Le groupe irakien pro-iranien Kataëb Hezbollah a libéré mardi la journaliste américaine Shelly Kittleson, enlevée fin mars, ont annoncé le groupe et les États-Unis.
Sa libération avait été annoncée par le groupe quelques heures avant que Washington et Téhéran ne s'accordent sur un cessez-le-feu après plus de cinq semaines de guerre au Moyen-Orient.
«Nous avons décidé de libérer l’accusée américaine Shelly Kittleson à condition qu'elle quitte immédiatement le pays», a déclaré dans un bref communiqué Abou Moujahid al-Assaf, un responsable de sécurité au sein du groupe soutenu par l'Iran.
Il a ajouté qu'il s'agissait d'un geste exceptionnel qui «ne se reproduira pas (...) car nous sommes dans une guerre menée par l'ennemi sionisto-américain contre l'islam, et dans une telle situation, de nombreuses considérations sont abandonnées», en référence à la guerre entre Israël et les États-Unis d'une part et l'Iran d'autre part.
Le secrétaire d'État américain Marco Rubio a ensuite confirmé la nouvelle sur X : «Nous sommes soulagés que cette Américaine soit maintenant libre et nous travaillons pour faciliter son départ d'Irak en toute sécurité».
Un haut responsable sécuritaire irakien avait indiqué le 1ᵉʳ avril à l'AFP que les autorités avaient arrêté un membre d’un groupe pro-iranien soupçonné d'être lié à l'enlèvement d'une journaliste américaine.
Marco Rubio a déclaré que Shelly Kittleson avait été enlevée par le groupe Kataëb Hezbollah (Brigades du Hezbollah), organisation inscrite sur la liste noire des États-Unis.
Le département d'État n’avait pas donné le nom de Mme Kittleson, mais elle a été identifiée par des organisations de défense de la presse et par l'un des médias pour lesquels elle travaillait.
Basée à Rome, la journaliste couvre régulièrement l'actualité au Moyen-Orient et a travaillé pour des publications comme Al-Monitor.
L'administration Trump s'était précédemment défendue, des responsables affirmant l'avoir mise en garde contre des menaces.

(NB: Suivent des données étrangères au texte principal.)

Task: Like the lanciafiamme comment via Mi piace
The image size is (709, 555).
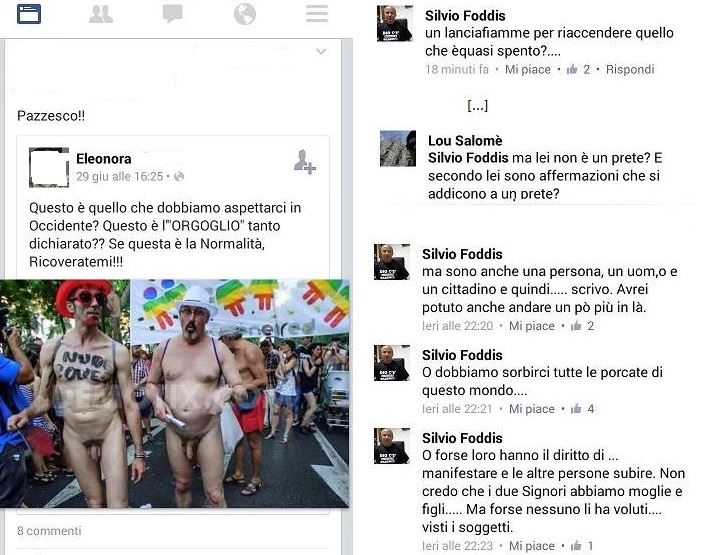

Après l'invasion de l'Irak par les États-Unis en 2003 et les violences qui ont suivi, l'Irak a été marqué par des enlèvements et des tentatives d'enlèvements, mais leur nombre a diminué ces dernières années sur fond d'amélioration de la situation sécuritaire.
L'universitaire israélo-russe Elizabeth Tsourkov avait notamment été kidnappée dans la capitale irakienne en 2023. Elle a été détenue pendant deux ans avant d'être libérée l'an dernier.